Dataset entries:
Segment Open

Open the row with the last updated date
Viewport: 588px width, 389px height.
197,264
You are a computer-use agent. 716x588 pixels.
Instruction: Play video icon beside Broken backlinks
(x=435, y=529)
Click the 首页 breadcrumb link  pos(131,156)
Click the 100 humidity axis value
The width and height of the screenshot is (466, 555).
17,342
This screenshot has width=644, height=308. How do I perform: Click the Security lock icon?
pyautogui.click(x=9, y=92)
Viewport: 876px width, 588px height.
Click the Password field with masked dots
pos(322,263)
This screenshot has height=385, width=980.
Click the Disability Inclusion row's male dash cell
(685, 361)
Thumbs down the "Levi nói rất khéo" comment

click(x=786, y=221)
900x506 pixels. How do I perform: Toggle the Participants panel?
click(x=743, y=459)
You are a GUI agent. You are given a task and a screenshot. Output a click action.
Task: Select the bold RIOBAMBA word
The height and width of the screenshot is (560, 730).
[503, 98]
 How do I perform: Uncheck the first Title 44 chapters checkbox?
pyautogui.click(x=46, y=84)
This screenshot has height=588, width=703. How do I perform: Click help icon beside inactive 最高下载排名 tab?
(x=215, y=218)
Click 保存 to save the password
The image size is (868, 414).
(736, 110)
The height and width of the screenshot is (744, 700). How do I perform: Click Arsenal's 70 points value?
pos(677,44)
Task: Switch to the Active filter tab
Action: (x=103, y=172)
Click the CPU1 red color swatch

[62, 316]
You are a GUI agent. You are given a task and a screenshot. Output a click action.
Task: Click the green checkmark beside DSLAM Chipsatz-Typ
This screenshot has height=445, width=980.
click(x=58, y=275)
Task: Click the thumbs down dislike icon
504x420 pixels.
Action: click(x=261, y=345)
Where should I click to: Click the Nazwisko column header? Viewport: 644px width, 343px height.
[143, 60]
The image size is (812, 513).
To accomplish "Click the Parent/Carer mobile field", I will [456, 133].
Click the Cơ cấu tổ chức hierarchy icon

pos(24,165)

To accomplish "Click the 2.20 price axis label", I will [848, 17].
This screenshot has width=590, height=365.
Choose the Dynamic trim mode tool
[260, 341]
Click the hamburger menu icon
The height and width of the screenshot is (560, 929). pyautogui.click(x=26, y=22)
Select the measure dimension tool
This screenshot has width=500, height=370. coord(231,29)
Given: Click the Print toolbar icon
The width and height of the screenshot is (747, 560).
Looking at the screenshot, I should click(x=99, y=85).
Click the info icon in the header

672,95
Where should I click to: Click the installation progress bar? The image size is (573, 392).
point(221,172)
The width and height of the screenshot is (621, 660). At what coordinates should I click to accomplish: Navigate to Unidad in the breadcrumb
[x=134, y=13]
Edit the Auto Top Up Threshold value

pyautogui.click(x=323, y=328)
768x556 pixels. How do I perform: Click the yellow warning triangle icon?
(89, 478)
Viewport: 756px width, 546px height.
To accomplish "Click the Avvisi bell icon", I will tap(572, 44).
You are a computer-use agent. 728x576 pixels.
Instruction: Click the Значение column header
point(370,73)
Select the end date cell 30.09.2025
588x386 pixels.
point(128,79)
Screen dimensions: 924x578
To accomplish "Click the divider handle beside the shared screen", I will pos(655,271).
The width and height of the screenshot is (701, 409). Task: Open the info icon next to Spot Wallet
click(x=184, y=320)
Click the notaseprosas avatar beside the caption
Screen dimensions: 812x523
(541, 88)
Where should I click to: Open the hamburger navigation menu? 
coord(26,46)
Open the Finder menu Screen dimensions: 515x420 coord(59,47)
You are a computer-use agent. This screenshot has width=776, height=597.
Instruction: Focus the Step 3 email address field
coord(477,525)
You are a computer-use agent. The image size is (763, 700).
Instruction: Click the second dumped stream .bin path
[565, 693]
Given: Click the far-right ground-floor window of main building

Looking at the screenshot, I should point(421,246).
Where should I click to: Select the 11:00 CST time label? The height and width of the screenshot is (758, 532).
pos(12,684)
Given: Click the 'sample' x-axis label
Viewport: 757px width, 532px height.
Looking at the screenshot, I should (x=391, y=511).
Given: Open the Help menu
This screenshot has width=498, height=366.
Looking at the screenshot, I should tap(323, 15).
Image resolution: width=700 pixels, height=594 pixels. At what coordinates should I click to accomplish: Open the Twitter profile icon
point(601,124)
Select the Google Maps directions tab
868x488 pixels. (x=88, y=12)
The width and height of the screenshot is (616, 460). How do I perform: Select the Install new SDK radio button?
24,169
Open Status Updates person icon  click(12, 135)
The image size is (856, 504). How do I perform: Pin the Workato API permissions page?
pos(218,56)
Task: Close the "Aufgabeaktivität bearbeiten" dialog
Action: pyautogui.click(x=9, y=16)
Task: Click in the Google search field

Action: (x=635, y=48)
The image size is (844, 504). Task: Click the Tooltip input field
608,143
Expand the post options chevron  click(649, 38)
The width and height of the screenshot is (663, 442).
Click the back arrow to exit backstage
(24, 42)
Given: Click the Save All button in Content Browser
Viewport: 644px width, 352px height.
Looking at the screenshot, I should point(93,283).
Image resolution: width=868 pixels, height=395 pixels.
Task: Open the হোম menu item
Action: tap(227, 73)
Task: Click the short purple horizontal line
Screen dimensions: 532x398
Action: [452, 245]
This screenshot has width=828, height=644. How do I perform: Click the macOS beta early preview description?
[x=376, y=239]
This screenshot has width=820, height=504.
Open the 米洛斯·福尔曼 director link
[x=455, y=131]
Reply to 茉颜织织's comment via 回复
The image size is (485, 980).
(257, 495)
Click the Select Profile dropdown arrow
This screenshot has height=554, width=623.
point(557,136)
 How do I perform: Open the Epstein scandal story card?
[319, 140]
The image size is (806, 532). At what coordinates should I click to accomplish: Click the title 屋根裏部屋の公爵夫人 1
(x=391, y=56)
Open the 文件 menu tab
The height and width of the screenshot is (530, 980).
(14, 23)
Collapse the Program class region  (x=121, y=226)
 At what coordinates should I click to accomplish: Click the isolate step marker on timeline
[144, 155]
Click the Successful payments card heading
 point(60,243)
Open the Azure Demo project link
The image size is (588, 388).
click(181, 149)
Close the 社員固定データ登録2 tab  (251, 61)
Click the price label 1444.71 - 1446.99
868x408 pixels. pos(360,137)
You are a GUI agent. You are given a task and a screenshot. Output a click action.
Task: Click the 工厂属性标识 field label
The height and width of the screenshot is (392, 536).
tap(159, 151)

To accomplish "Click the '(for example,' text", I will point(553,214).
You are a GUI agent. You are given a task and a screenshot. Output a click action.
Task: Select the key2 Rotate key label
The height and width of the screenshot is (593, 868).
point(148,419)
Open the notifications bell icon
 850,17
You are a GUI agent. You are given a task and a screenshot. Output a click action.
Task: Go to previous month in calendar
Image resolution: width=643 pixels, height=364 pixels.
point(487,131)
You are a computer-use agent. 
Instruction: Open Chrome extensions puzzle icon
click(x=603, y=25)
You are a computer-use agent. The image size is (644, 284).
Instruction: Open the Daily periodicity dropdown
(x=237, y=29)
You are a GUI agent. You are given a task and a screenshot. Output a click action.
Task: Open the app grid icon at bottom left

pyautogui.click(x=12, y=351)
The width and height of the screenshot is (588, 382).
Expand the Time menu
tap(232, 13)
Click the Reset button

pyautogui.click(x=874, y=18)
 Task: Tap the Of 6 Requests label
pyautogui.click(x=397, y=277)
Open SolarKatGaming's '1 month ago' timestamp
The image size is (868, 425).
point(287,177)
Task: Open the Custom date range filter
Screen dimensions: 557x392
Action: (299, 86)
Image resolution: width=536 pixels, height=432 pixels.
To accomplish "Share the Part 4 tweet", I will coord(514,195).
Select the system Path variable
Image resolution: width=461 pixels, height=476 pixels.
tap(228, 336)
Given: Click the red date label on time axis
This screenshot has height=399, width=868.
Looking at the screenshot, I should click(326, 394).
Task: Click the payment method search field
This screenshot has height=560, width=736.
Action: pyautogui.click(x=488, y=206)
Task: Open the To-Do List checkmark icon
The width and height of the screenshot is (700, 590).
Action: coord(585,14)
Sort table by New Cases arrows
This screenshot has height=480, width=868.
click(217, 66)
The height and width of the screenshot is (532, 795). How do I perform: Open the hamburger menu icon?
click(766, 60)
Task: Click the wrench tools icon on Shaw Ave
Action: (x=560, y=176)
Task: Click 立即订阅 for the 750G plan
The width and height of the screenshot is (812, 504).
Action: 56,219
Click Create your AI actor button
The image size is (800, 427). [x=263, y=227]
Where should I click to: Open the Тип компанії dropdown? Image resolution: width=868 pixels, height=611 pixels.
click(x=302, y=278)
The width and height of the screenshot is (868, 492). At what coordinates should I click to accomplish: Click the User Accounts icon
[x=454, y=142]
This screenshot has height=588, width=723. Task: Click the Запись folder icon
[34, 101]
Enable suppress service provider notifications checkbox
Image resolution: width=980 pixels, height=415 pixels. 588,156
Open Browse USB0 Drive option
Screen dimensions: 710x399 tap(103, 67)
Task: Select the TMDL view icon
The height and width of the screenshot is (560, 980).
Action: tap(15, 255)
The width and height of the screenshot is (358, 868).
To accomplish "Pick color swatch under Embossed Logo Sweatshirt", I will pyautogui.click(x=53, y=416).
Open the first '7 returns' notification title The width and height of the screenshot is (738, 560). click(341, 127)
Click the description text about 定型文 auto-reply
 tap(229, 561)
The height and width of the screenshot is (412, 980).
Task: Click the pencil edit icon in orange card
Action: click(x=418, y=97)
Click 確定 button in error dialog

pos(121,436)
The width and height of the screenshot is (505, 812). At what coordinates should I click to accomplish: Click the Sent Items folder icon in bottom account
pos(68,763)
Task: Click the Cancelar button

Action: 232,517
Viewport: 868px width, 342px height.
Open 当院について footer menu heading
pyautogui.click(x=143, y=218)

Segment Closed

**WHAT THE TASK ASKS:**
Out of the preceding entries, pull every line containing the string "computer".

**FINISHED EXERCISE:**
You are a computer-use agent. 716x588 pixels.
You are a computer-use agent. 728x576 pixels.
You are a computer-use agent. This screenshot has width=776, height=597.
You are a computer-use agent. The image size is (763, 700).
You are a computer-use agent. 
You are a computer-use agent. The image size is (644, 284).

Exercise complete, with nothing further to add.